Supplied information |
*** Block opens ***

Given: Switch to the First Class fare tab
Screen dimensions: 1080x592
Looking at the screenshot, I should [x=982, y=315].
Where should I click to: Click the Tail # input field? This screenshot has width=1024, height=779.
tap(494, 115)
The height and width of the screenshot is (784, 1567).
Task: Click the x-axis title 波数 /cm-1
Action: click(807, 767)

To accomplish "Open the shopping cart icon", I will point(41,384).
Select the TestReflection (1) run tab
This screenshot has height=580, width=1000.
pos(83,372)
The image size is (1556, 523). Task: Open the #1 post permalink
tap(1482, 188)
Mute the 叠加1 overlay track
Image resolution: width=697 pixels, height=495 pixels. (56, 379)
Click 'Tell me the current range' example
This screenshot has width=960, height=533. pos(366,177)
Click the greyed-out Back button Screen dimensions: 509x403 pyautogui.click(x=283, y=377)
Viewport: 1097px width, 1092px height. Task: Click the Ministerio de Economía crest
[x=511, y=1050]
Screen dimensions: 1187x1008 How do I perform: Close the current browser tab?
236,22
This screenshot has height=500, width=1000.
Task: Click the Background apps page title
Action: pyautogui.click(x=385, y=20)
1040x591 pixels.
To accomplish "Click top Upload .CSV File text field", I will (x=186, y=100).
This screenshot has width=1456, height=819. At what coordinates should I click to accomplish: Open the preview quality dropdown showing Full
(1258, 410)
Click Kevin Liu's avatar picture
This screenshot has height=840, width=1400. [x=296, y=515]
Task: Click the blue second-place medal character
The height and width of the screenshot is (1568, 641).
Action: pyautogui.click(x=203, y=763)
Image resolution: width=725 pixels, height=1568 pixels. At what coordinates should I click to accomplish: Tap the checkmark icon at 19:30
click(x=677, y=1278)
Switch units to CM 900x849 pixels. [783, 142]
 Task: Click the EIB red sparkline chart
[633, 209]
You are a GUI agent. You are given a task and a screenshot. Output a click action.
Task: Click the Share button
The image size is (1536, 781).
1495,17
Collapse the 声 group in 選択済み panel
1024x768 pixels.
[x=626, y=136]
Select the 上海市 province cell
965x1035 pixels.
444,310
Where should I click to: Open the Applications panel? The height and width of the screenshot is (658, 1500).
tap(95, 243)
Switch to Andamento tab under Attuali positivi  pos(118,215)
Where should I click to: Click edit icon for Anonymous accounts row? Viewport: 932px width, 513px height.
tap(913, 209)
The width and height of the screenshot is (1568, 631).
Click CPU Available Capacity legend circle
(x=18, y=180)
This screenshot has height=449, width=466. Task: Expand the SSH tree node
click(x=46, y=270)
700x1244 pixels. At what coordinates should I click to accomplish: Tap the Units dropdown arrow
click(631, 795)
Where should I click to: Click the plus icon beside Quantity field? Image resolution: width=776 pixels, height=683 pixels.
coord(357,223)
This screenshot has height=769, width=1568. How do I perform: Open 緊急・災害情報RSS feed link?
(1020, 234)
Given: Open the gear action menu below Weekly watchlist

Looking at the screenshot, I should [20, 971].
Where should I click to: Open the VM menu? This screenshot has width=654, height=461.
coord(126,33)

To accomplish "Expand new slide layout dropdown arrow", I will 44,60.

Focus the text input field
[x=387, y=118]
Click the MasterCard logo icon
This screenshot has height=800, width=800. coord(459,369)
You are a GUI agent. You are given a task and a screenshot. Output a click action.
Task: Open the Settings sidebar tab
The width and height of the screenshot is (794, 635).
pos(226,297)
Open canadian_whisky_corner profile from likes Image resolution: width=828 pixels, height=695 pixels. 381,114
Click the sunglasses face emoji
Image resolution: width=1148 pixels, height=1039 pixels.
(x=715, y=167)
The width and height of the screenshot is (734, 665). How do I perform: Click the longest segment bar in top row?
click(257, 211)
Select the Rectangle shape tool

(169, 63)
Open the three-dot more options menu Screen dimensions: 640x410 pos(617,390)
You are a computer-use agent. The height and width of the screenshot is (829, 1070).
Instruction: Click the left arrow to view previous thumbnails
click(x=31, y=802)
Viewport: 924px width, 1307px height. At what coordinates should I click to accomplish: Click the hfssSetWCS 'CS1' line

*** Block closes ***

Your task |
Check every line in the entries for the word "button". State how many have it, with no other text.

Response box |
2